Our sample data is as follows:

mjqjpqmgbljsphdztnvjfqwrcgsmlb

For the first part of this puzzle, we need to find the first character where the previous 3 characters aren’t duplicates. In this case, it’s m. With an index of 7.

Let’s solve this puzzle!

$input = 'mjqjpqmgbljsphdztnvjfqwrcgsmlb';

// We start at the 4th character, because we need to check the previous 3 characters.
for ($i = 3; $i < strlen($input); $i++) {
  // The make a substring of the current character and the previous 3 characters.
  $set = substr($input, $i - 3, 4);

  // If the set is not unique, we continue to the next character.
  if (strlen($set) === count(array_unique(str_split($set)))) {
    dd('The resulting character is: ' . $i + 1);
  }
}

That one was quite easy. The second part of the puzzle is just as simple. Instead of groups of 4, the groups are 14 characters.
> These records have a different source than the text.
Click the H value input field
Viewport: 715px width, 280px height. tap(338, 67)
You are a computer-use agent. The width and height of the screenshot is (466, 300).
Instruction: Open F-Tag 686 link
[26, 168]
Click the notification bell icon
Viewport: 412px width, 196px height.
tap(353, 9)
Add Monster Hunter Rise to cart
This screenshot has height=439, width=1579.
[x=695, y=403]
$input = 'mjqjpqmgbljsphdztnvjfqwrcgsmlb';

// We start at the 14th character, because we need to check the previous 13 characters.
for ($i = 13; $i < strlen($input); $i++) {
  // The make a substring of the current character and the previous 3 characters.
  $set = substr($input, $i - 13, 14);

  // If the set is not unique, we continue to the next character.
  if (strlen($set) === count(array_unique(str_split($set)))) {
    dd('The resulting character is: ' . $i + 1);
  }
}

Conclusion

Aaaand that’s it. I hope you enjoyed this article. If you have any questions, feel free to reach out to me on Twitter @falko100.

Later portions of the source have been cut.